Screenshot grounding data

------

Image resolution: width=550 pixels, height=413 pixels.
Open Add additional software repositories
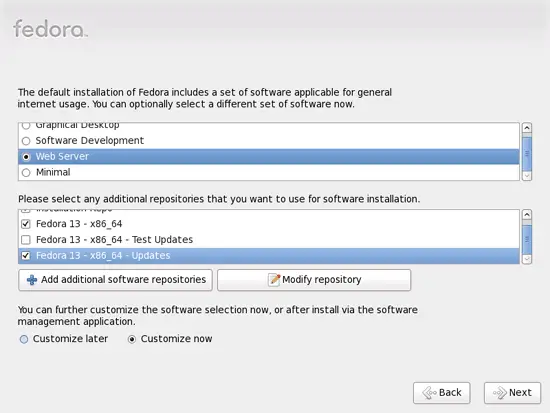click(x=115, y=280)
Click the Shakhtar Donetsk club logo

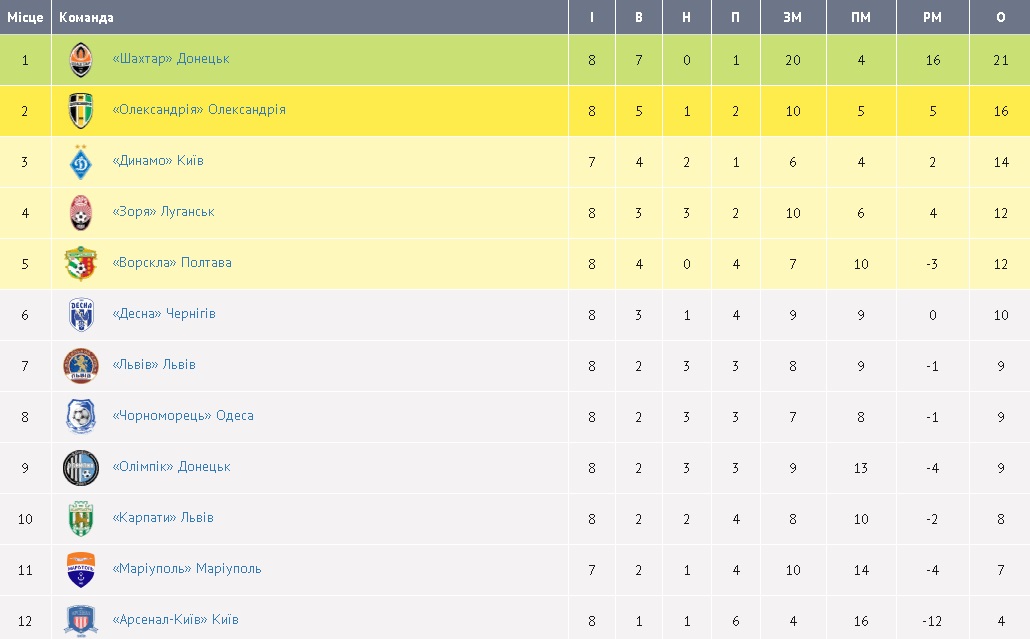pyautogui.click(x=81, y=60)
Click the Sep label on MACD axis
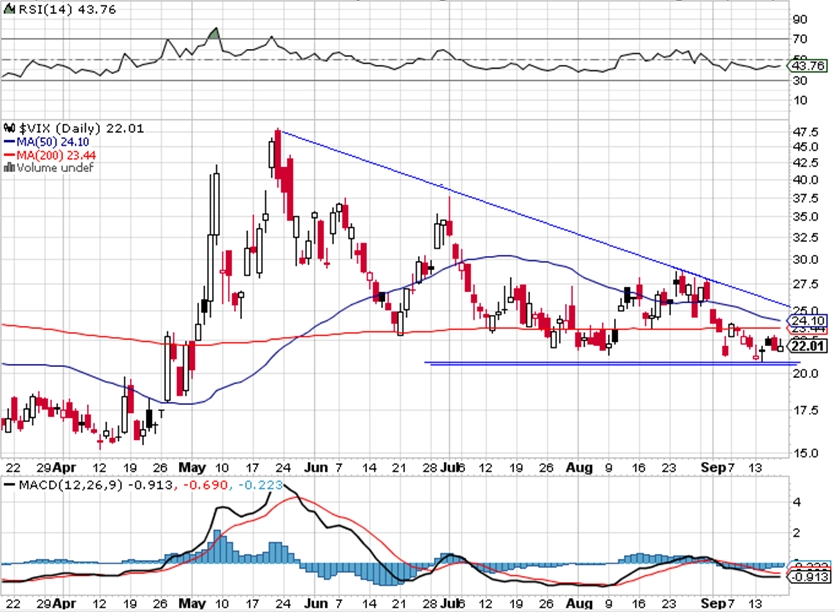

------

WHAT YOU HAVE TO DO
Each record must be set down again without alteration, and no picture may be carried over.

WRITTEN RESPONSE
Image resolution: width=550 pixels, height=413 pixels.
Open Add additional software repositories
click(x=115, y=280)
Click the Shakhtar Donetsk club logo

pyautogui.click(x=81, y=60)
Click the Sep label on MACD axis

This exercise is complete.